[Your goal] Update the part that opens with the line containing "Image resolution: width=477" and closes with the line containing "will pyautogui.click(x=179, y=7).", replacing "link" with "hyperlink" and leaving everything else unchanged.
## begin Record list
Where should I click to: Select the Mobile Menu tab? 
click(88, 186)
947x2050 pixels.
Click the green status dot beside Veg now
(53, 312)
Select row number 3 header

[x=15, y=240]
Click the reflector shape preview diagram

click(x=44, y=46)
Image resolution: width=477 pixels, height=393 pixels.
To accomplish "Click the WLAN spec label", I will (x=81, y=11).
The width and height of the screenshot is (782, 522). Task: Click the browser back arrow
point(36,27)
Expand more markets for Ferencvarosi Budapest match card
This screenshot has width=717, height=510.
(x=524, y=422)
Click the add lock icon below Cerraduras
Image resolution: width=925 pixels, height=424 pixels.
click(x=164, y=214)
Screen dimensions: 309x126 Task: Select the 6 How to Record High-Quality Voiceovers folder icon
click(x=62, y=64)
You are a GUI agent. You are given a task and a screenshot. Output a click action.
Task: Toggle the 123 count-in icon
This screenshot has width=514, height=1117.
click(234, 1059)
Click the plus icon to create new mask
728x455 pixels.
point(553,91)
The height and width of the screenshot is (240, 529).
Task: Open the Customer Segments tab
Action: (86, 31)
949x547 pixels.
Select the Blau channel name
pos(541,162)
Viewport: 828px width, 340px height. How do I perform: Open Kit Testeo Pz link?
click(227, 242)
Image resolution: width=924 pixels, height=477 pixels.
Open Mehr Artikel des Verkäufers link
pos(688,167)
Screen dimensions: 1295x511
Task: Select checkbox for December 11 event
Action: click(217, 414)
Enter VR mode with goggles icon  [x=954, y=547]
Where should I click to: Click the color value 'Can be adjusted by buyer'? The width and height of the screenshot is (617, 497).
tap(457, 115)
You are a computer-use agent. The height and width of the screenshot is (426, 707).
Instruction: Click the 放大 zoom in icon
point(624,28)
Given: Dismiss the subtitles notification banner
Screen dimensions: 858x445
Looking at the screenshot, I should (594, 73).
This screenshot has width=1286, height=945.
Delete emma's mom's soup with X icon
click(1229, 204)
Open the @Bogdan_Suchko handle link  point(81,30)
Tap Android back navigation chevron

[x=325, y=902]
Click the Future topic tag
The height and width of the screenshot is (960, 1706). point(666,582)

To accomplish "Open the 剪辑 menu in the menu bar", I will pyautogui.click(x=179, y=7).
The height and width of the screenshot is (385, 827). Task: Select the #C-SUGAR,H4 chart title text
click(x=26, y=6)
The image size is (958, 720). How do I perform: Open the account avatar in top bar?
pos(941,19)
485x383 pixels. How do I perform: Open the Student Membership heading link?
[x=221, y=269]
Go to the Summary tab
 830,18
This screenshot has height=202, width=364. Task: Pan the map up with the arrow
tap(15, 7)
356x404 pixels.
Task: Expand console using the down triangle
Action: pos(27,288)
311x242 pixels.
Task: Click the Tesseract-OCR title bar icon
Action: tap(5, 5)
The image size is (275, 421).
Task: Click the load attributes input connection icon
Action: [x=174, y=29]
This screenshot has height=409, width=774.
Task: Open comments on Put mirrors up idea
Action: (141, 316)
## end Record list
[Solution]
Image resolution: width=477 pixels, height=393 pixels.
To accomplish "Click the WLAN spec label", I will (x=81, y=11).
The width and height of the screenshot is (782, 522). Task: Click the browser back arrow
point(36,27)
Expand more markets for Ferencvarosi Budapest match card
This screenshot has width=717, height=510.
(x=524, y=422)
Click the add lock icon below Cerraduras
Image resolution: width=925 pixels, height=424 pixels.
click(x=164, y=214)
Screen dimensions: 309x126 Task: Select the 6 How to Record High-Quality Voiceovers folder icon
click(x=62, y=64)
You are a GUI agent. You are given a task and a screenshot. Output a click action.
Task: Toggle the 123 count-in icon
This screenshot has width=514, height=1117.
click(234, 1059)
Click the plus icon to create new mask
728x455 pixels.
point(553,91)
The height and width of the screenshot is (240, 529).
Task: Open the Customer Segments tab
Action: (86, 31)
949x547 pixels.
Select the Blau channel name
pos(541,162)
Viewport: 828px width, 340px height. How do I perform: Open Kit Testeo Pz hyperlink?
click(227, 242)
Image resolution: width=924 pixels, height=477 pixels.
Open Mehr Artikel des Verkäufers hyperlink
pos(688,167)
Screen dimensions: 1295x511
Task: Select checkbox for December 11 event
Action: click(217, 414)
Enter VR mode with goggles icon  [x=954, y=547]
Where should I click to: Click the color value 'Can be adjusted by buyer'? The width and height of the screenshot is (617, 497).
tap(457, 115)
You are a computer-use agent. The height and width of the screenshot is (426, 707).
Instruction: Click the 放大 zoom in icon
point(624,28)
Given: Dismiss the subtitles notification banner
Screen dimensions: 858x445
Looking at the screenshot, I should (594, 73).
This screenshot has width=1286, height=945.
Delete emma's mom's soup with X icon
click(1229, 204)
Open the @Bogdan_Suchko handle hyperlink  point(81,30)
Tap Android back navigation chevron

[x=325, y=902]
Click the Future topic tag
The height and width of the screenshot is (960, 1706). point(666,582)

To accomplish "Open the 剪辑 menu in the menu bar", I will pyautogui.click(x=179, y=7).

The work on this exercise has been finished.